◆ **EXERCISE DESCRIPTION**: Write out the records below exactly as they appear, skipping each picture.

Saved data entries:

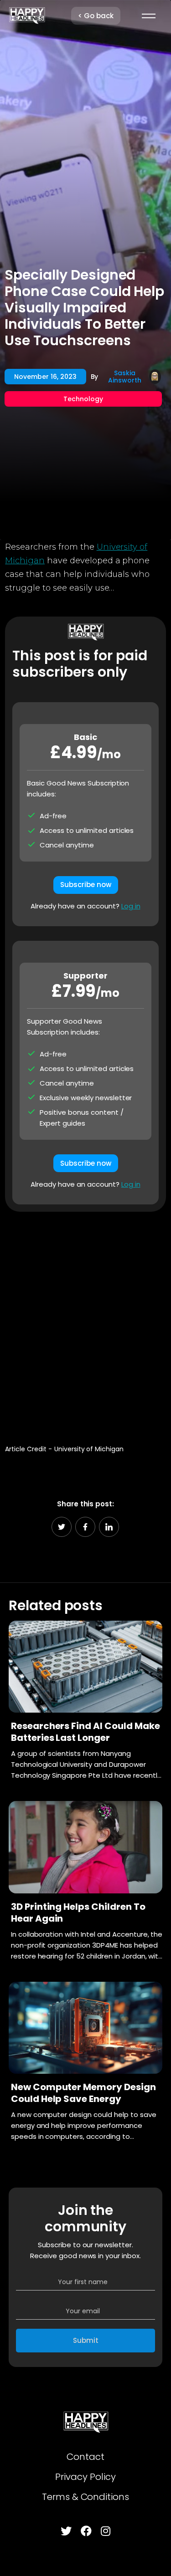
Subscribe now (85, 884)
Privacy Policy (85, 2476)
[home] (27, 15)
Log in (130, 906)
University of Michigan (89, 1449)
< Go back (96, 15)
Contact (85, 2456)
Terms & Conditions (85, 2496)
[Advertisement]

◆ **TASK RESULT**:
Subscribe now (85, 884)
Privacy Policy (85, 2476)
[home] (27, 15)
Log in (130, 906)
University of Michigan (89, 1449)
< Go back (96, 15)
Contact (85, 2456)
Terms & Conditions (85, 2496)
[Advertisement]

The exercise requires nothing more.